Mais à Guadalajara, les choses se sont passées autrement. Cette fois, l’infanterie italienne a été engagée à fond. C’est pourquoi il y a bien eu des prisonniers italiens, pas seulement dans les dépêches de presse mais dans les rues de Madrid, ce qui change tout. Ces prisonniers étaient en nombre considérable, en rapport avec l’ampleur de la défaite subie par les unités italiennes. Si les républicains n’avaient enregistré qu’un succès limité, comme à Motril, à l’Escurial, à Arganda, il y aurait eu moins de prisonniers, mais ceux-ci n’en auraient pas moins existé. Or dans tous ces cas il n’y a pas eu de prisonniers étrangers pour la simple raison qu’il y avait très peu de combattants étrangers engagés dans les opérations.

Deux faits, donc, émergent d’informations trompeuses et contradictoires. Pour la première fois, des unités italiennes ont sérieusement combattu en Espagne, et ont aussitôt subi une lourde défaite; une défaite plus significative que tous les revers enregistrés précédemment par les Maures ou les Espagnols servant la cause de Franco. Il est important de comprendre la véritable portée de cet événement.

Pour commencer, de quelles unités s’agissait-il? Selon des sources dignes de foi, qui ne recoupent pas exactement les déclarations officielles espagnoles, il ne s’agissait pas d’unités de l’armée régulière ni de la milice fasciste, dans la majorité des cas à tout le moins. Une telle affirmation, comme le scepticisme affiché dans ces lignes pour tout ce qui concerne l’intervention étrangère en Espagne, va sans doute à l’encontre des discours emphatiques et solennels de Mussolini qui ne rate pas une occasion de chanter les louanges des armes italiennes en Espagne. Mais Mussolini a la réputation de savoir manier la propagande. Dans la mesure où de nombreux aviateurs, tankistes et autres spécialistes italiens participaient effectivement à la guerre civile et où des unités italiennes se trouvaient maintenues en réserve à l’intérieur du pays, il eût été vain de nier la réalité de l’intervention. De timides démentis auraient abouti à l’effet exactement contraire. Dès lois qu’on ne pouvait nier les faits, pourquoi ne pas les utiliser aussi largement que possible à des fins de propagande? Cette propagande ne risquait guère d’être battue en brèche. Chez Franco, on était bien obligé d’avaler la couleuvre en silence et de laisser aux Italiens toute la gloire des succès remportés par des Espagnols. Pas question de s’engager dans un grand déballage de linge sale avec Mussolini. Personne ne se serait hasardé à mettre en doute les prétentions italiennes, tout le monde aurait attribué à Mussolini les succès de Franco. Et Mussolini, qui croyait fermement à la victoire finale de Franco, n’était pas mécontent de se voir crédité d’un certain nombre de succès avant même qu’ils ne se soient concrétisés. Mais, comme aimait à le répéter Lénine, «il ne faut pas se parer des lauriers du vainqueur tant que le combat n’est pas achevé».
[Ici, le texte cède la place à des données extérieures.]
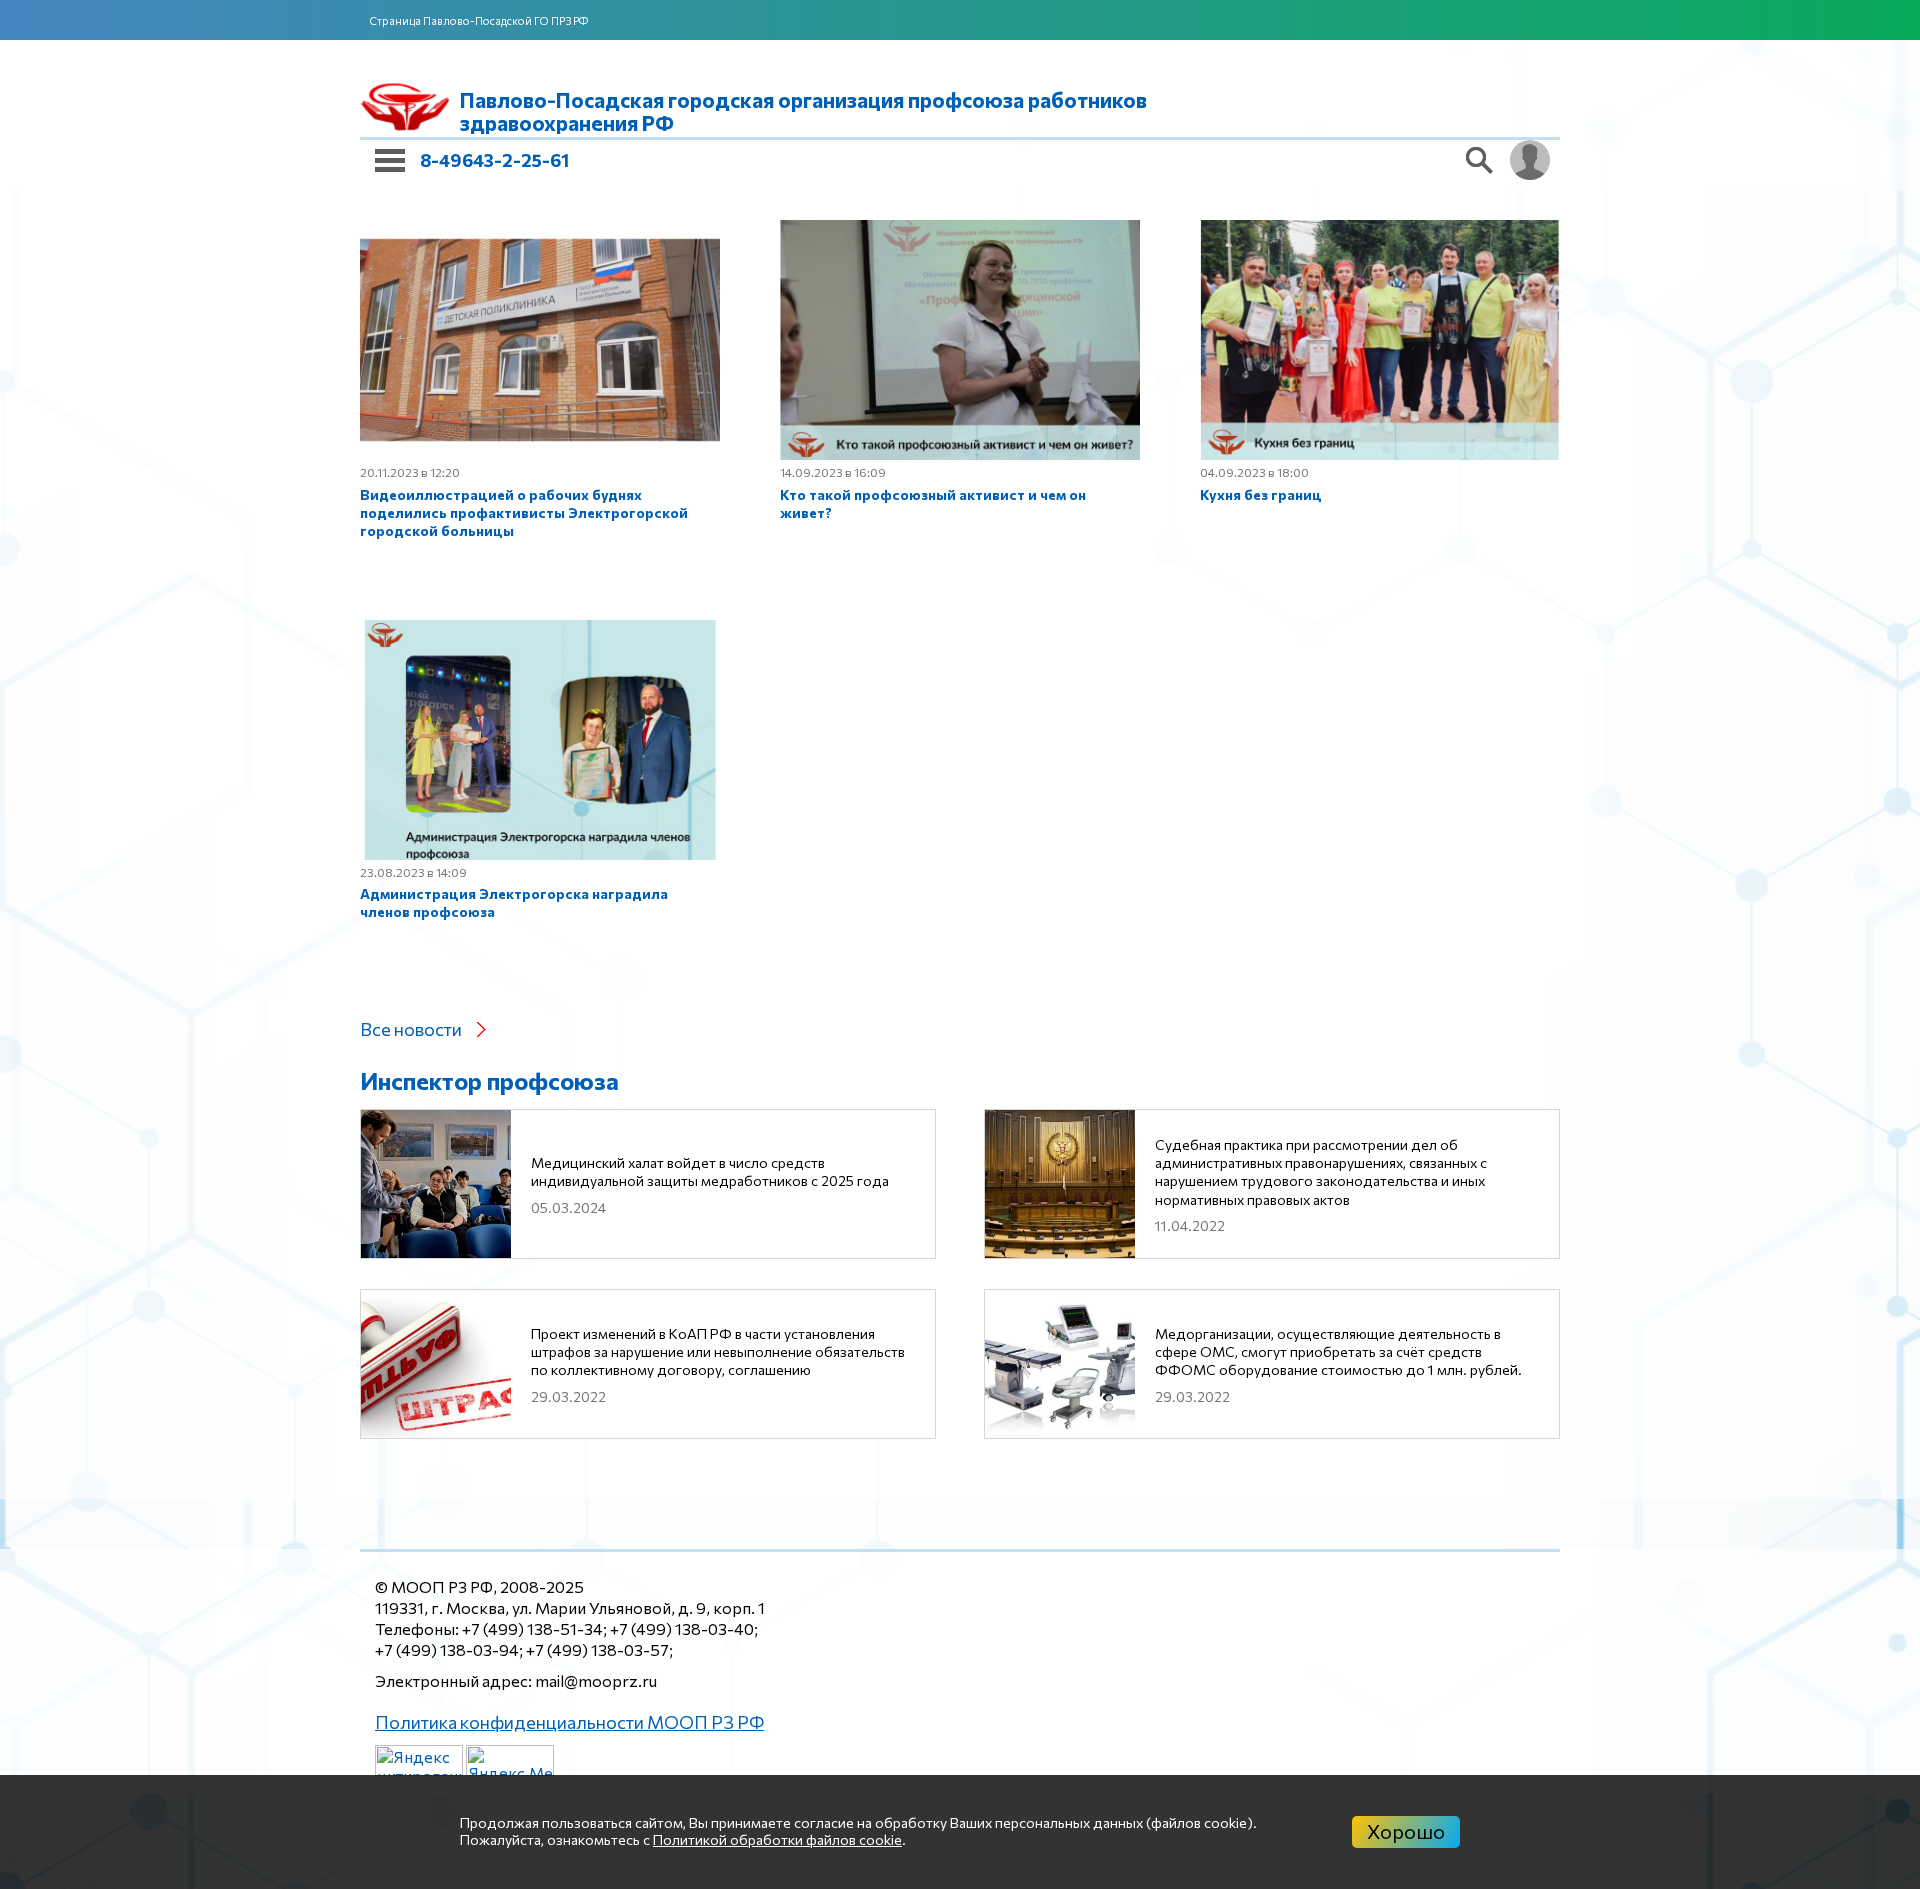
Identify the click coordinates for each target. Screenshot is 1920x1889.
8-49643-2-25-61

Il y avait donc, je le répète, des unités italiennes sur le front de Guadalajara, mais parmi elles peu de membres de l’armée régulière ou de la milice. Il semble que la majorité du contingent italien engagé ait été formé de volontaires pour l’Abyssinie qui, au moment d’embarquer, ignoraient qu’ils partaient pour l’Espagne. Mais ces volontaires-là ne souhaitaient pas faire la guerre: à ce qu’on m’a dit, leur but était de servir dans l’armée du travail abyssin récemment créée sur le modèle de ce qu’on appelle en Allemagne «Servie du travail volontaire». En un mot, bien que tous, ou la plupart de ces hommes aient accompli leur service militaire, ils n’appartenaient aucunement à des unités régulières mais avaient été organisés en formations de ce type dans le seul but de leur utilisation en Espagne. La plupart avaient débarqué à Cadix dans les derniers jours de la campagne de Màlaga mais ils n’avaient pas participé à la prise de la ville. Ils venaient dans leur grande majorité du sud de l’Italie et étaient pour la plupart, comme on s’en doute, de souche paysanne: rien à voir donc avec une formation d’élite. (Soit dit en passant, toutes les informations que je fournis ici proviennent de documents saisis sur les prisonniers. Une des caractéristiques les plus extraordinaires de la bataille de Guadalajara a été que, pour la première fois, les républicains ont totalement abandonné leur habitude de mettre à mort les prisonniers. Les avantages politiques de ce changement de comportement se sont fait immédiatement sentir.)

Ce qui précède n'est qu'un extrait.